Data extract.
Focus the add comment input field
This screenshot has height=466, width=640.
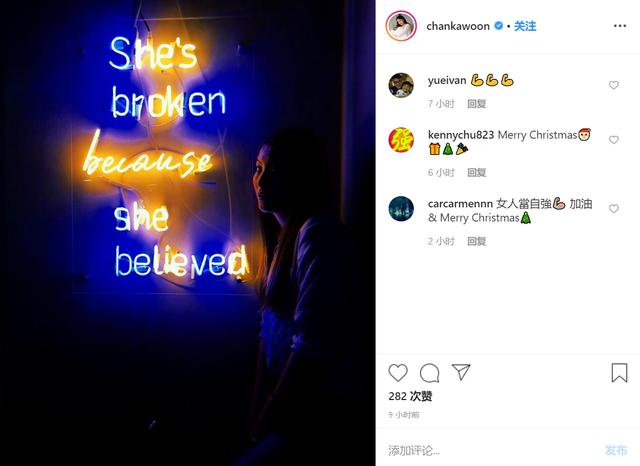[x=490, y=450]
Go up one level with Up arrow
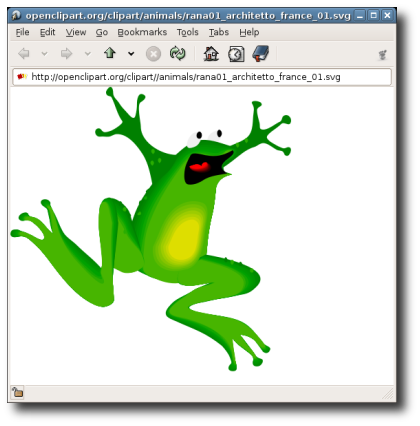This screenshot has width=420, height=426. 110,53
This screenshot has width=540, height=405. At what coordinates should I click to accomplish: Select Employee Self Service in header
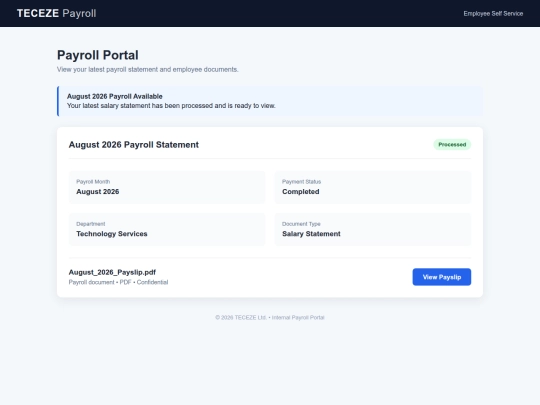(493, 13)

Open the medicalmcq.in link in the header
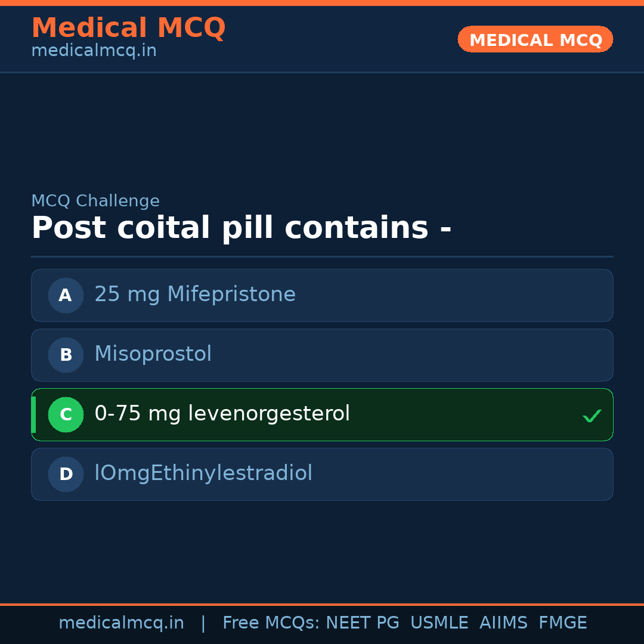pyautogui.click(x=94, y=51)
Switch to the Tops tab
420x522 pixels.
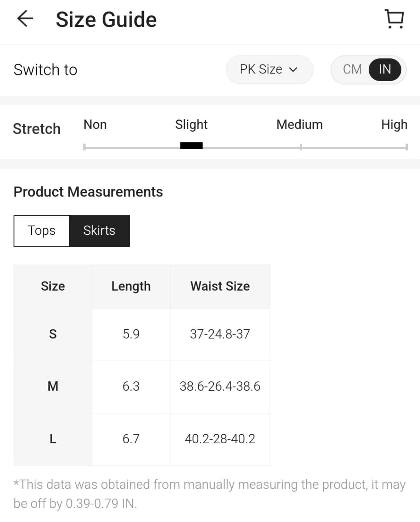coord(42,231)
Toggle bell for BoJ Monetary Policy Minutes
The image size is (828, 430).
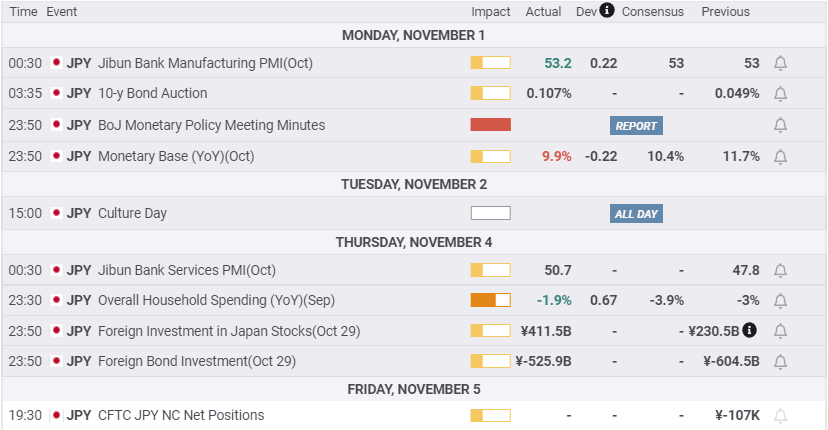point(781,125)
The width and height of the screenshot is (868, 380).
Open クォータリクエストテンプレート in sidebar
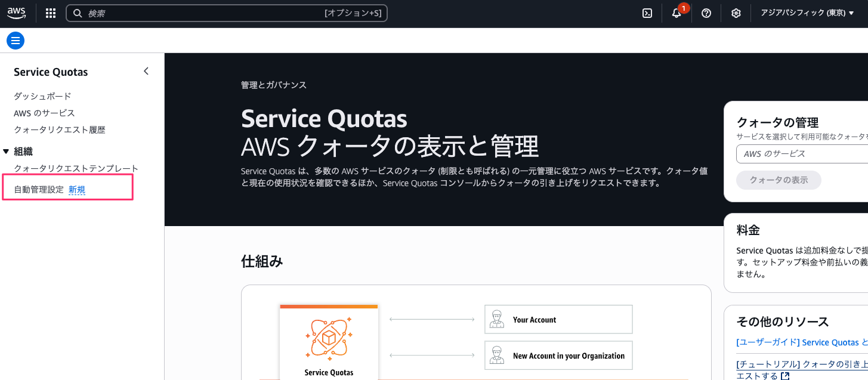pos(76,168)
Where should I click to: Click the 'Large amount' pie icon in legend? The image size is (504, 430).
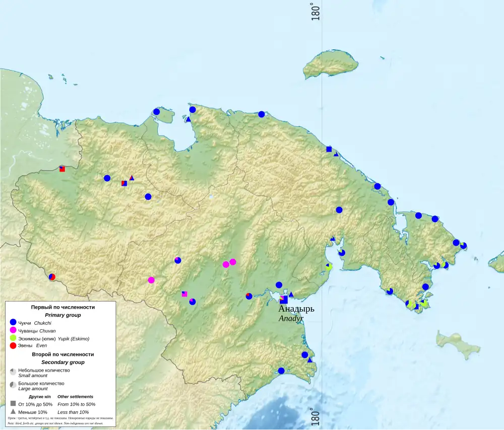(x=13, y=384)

Problem requirements.
Give every entry again verbatim, with no pictures.

Written reply.
Focus the add comment input field
This screenshot has height=466, width=640.
[x=490, y=450]
Go up one level with Up arrow
This screenshot has width=420, height=426. 110,53
This screenshot has width=540, height=405. At what coordinates should I click to accomplish: Select Employee Self Service in header
(493, 13)

Open the medicalmcq.in link in the header
pyautogui.click(x=94, y=51)
Switch to the Tops tab
420x522 pixels.
coord(42,231)
Toggle bell for BoJ Monetary Policy Minutes
The image size is (828, 430).
point(781,125)
The width and height of the screenshot is (868, 380).
Open クォータリクエストテンプレート in sidebar
pos(76,168)
Where should I click to: Click the 'Large amount' pie icon in legend? The image size is (504, 430).
(x=13, y=384)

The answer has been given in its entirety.